Une semaine s’écoula sans qu’on s’en aperçût… Quant aux impressions et aux pensées de Néjdanof pendant ce temps, le meilleur moyen d’en donner une idée, c’est de citer un fragment de la lettre qu’il écrivit à un certain Siline, son ancien camarade de collège et son meilleur ami.

Ce Siline vivait, non à Pétersbourg, mais dans un chef-lieu de gouvernement éloigné, chez un parent riche dont il dépendait entièrement. Sa situation était si irrévocablement fixée, que l’idée même de se tirer jamais de là ne pouvait lui venir à l’esprit. C’était un garçon maladif, timide et peu actif d’esprit, mais une âme exceptionnellement candide. Il négligeait la politique, lisait quelque peu, jouait de la flûte par désœuvrement, et évitait les demoiselles. Il avait pour Néjdanof la plus vive amitié ; son cœur était, du reste, très-susceptible d’attachement.

Néjdanof ne se livrait jamais plus entièrement qu’avec Vladimir Siline ; quand il lui écrivait, c’était comme s’il eût causé avec un être bien connu et sympathique, mais habitant un autre monde, ou avec sa propre conscience. Néjdanof ne se figurait même pas comment il pourrait vivre de nouveau avec Siline en camarade, dans la même ville… Si cela était arrivé, il se serait probablement refroidi bien vite à son égard, car les points de contact de leurs deux natures étaient peu nombreux ; mais il lui écrivait volontiers, longuement, et en toute franchise. Avec les autres, dans sa correspondance du moins, — il était apprêté et posait quelque peu ; — avec Siline, jamais !

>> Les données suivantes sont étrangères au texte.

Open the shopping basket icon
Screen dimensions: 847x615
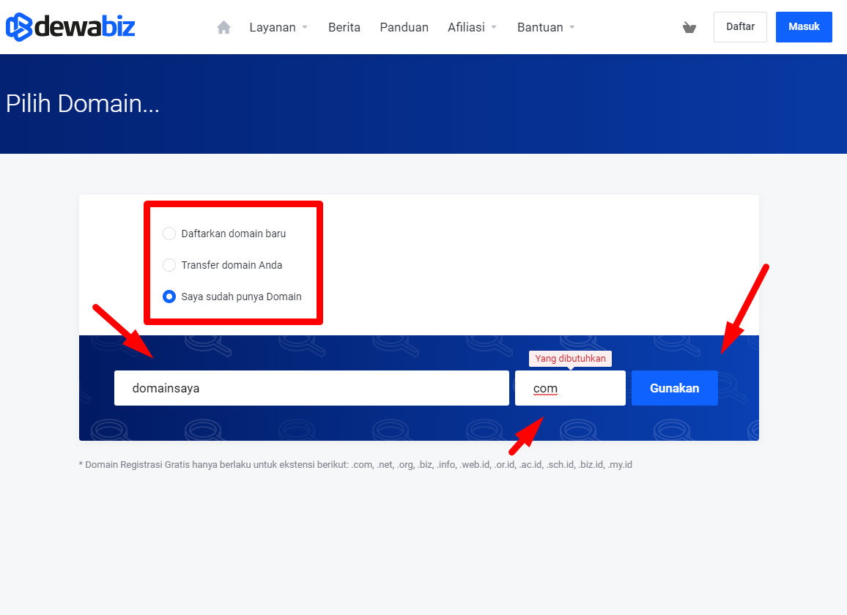[x=689, y=28]
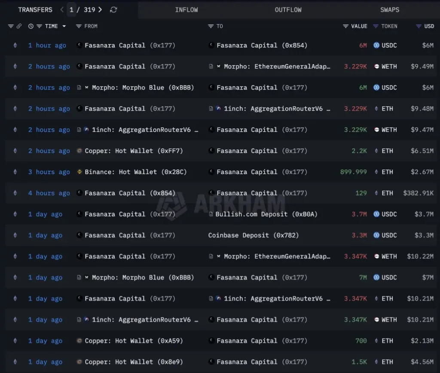Open the SWAPS tab
Screen dimensions: 440x373
pyautogui.click(x=390, y=9)
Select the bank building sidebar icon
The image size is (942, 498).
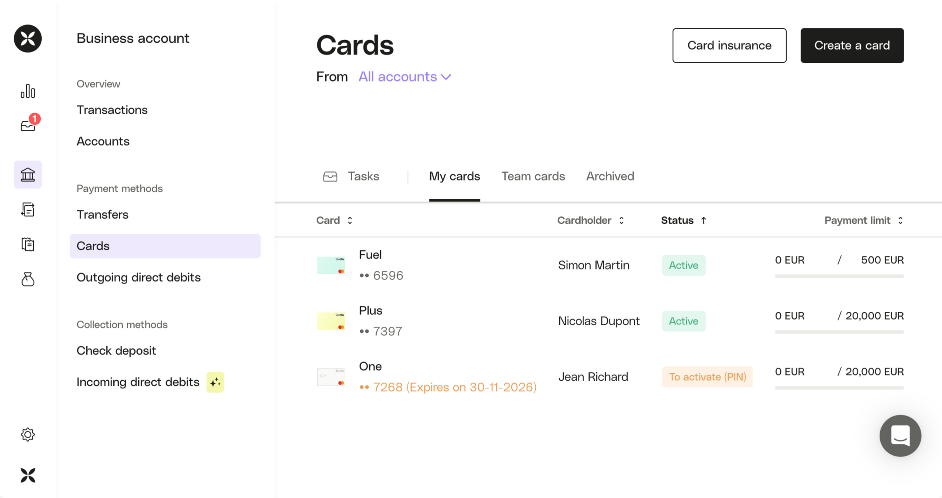28,175
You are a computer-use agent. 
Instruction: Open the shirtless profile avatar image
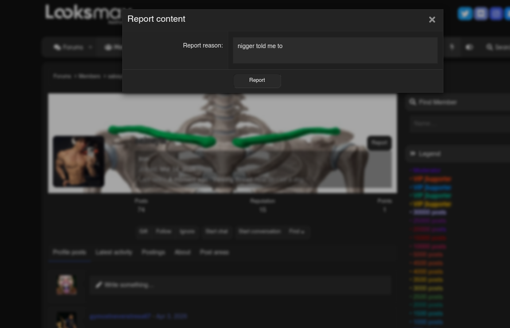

Siline, inhabile à manier la plume, répondait rarement, en quelques phrases brèves et mal tournées ; mais Néjdanof n’éprouvait pas le besoin de recevoir de longues réponses ; il savait, — et c’était assez, — que son ami absorbait chacune de ses paroles comme la poussière des chemins absorbe les gouttes de pluie ; qu’il gardait ses secrets comme des choses saintes, et que, perdu dans une solitude profonde et sans issue, il vivait uniquement de la vie de son ami. Néjdanof ne parlait à personne de cette correspondance avec Siline, qui lui était plus précieuse que tout au monde.

« Allons, mon bon ami, honnête Vladimir ! (il l’appelait ainsi dans ses lettres, et non sans raison), — félicite-moi ! Je me suis mis au vert, et cela va me donner le temps de me remettre. Je suis placé chez un riche dignitaire, nommé Sipiaguine ; je donne des leçons à son moutard ; je mange admirablement ; jamais de ma vie je n’ai mangé comme ça ! Je dors comme un plomb ; je me promène à loisir dans un très-beau pays, et surtout j’échappe pour quelque temps à la tutelle de mes amis de Pétersbourg. Pendant les premiers jours, je me suis rudement ennuyé, mais à présent ça va déjà mieux.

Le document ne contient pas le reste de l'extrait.